Berbeda sekali dengan aku yang sering mencemaskan hal-hal yang belum terjadi. Sementara aku sering berpikir bagaimana jika tidak bisa? Istriku melewati hari-harinya dengan berpikir bagaimana agar bisa?
“Besok, kau mau makan apa, Pak? Tadi kan sudah kumasaki opor buat mas Dimas. Rawon, mau kumasaki rawon, Pak?” Tanya istriku.
“Oh… Iya, iya, aku mau sekali rawonmu, bu. Kalau tidak repot, boleh. Aku mau.” Jawabku segera, membayangkan rawon buatan istriku sudah membuatku lapar saja rasanya.

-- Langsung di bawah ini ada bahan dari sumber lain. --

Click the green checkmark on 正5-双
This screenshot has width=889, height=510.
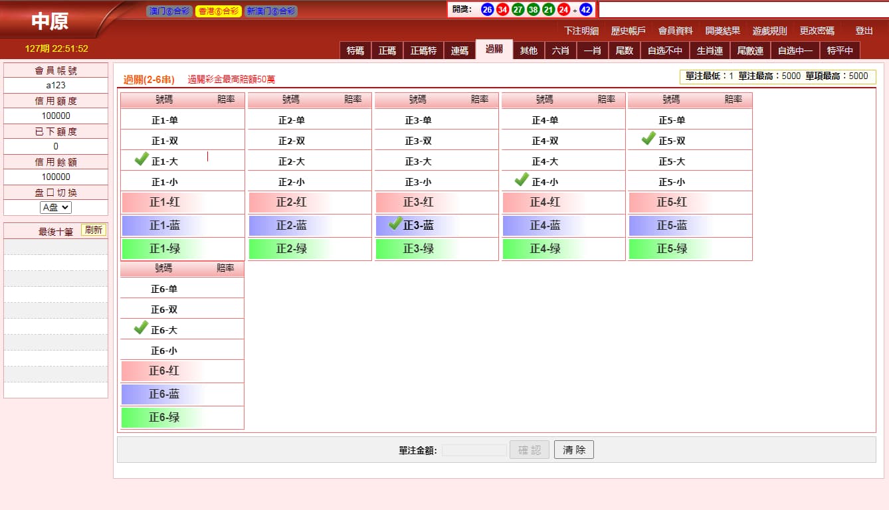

“Ya sudah, kalau besok ndak ada apa-apa, kubuatin rawon ya, Pak. Nanti kalau aku bisa cepat selesai masaknya, aku bawakan juga buat ibu, mudah-mudahan besok angkotnya ndak susah.” Kata istriku sambil tersenyum. Ia mengambil gelas teh-ku yang sudah kosong. Reflek segera kupegang tangan istriku.
“Bu…” Kataku.
“Apa lagi, Pak?” Tanyanya sambil tersenyum.
“Hari ini sebenarnya hariku tidak terlalu baik… Tapi, sepertinya, setiap hari, hariku tidak terlalu baik. Kau yang membuat hariku selalu menjadi baik, bu.” Kataku lagi. Istriku tampak tersenyum tersipu-sipu.

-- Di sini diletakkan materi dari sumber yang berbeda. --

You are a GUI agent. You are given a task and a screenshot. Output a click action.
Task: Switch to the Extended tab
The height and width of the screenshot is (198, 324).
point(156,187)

“Kan Gusti Allah itu baik, Pak… Ya aku percaya saja, pasti semuanya akan baik juga, Pak.” Sahut istriku dan segera berlalu. Sejak aku mengenal istriku dahulu, Gusti Allah-nya selalu baik, itu yang diucapkannya setiap hari. Iman sederhana yang selalu membuat harinya baik.. Dan, hariku si pencemas inipun pula menjadi baik adanya. Sungguh indah anugerah-Mu, O Gusti Allah yang baik. Syukur kepada-MU.